--- Materials provided Enclosed Below ---
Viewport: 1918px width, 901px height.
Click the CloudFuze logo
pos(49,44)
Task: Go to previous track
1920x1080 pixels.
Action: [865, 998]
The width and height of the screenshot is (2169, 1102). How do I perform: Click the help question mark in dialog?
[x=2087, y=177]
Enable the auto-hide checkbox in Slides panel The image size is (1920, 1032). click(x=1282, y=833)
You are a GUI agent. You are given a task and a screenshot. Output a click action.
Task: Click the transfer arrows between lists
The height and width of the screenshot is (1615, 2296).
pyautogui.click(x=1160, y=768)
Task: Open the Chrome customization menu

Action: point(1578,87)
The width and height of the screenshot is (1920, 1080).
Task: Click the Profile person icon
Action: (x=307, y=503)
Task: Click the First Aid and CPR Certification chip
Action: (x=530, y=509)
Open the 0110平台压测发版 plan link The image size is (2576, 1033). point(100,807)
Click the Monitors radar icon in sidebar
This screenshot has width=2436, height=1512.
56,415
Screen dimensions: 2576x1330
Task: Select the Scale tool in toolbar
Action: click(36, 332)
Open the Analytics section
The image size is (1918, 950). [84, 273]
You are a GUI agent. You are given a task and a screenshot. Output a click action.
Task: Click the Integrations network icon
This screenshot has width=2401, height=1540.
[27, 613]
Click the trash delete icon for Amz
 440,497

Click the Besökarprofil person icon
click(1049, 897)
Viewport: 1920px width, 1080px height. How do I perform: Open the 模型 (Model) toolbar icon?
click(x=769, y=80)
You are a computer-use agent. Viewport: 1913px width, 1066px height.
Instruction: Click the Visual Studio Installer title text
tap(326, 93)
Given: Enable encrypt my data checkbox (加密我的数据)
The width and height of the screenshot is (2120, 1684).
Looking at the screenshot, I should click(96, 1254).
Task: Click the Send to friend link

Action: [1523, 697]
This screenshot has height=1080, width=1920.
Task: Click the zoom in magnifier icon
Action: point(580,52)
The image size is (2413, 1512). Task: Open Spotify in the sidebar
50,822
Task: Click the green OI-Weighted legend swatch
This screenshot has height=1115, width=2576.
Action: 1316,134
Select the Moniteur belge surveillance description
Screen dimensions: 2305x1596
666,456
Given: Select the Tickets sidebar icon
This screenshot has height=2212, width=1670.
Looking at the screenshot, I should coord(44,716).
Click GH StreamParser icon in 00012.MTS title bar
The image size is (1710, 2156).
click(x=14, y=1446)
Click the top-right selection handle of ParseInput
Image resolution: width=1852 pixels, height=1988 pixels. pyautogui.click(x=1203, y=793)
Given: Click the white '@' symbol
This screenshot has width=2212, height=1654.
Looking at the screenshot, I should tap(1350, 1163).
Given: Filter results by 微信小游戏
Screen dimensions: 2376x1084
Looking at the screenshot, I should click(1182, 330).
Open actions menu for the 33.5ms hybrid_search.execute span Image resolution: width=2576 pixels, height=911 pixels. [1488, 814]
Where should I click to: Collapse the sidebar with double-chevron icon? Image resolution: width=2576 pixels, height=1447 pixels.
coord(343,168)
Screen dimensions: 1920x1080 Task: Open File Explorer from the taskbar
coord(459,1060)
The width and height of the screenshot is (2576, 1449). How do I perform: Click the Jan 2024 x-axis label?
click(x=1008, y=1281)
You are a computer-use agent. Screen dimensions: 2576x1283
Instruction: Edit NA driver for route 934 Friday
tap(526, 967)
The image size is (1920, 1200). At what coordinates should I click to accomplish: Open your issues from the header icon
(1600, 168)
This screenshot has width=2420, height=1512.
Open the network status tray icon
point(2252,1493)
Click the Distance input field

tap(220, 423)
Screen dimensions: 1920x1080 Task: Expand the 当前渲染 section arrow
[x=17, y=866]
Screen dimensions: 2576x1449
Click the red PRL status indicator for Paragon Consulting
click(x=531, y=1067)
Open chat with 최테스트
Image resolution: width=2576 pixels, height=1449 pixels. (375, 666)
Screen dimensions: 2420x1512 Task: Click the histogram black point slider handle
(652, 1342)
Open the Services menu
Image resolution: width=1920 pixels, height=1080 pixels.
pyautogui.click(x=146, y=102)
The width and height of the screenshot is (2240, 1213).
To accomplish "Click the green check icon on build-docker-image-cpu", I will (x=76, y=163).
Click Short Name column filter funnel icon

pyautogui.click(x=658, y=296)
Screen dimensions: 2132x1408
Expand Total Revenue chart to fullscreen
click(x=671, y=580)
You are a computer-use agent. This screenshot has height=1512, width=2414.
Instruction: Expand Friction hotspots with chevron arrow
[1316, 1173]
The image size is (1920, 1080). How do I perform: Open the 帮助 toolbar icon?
--- End of Enclosed Materials provided ---
* Prompt
For every line in the data above that holds "checkbox", return the line itself.

* Answer to the exercise
Enable the auto-hide checkbox in Slides panel The image size is (1920, 1032). click(x=1282, y=833)
Given: Enable encrypt my data checkbox (加密我的数据)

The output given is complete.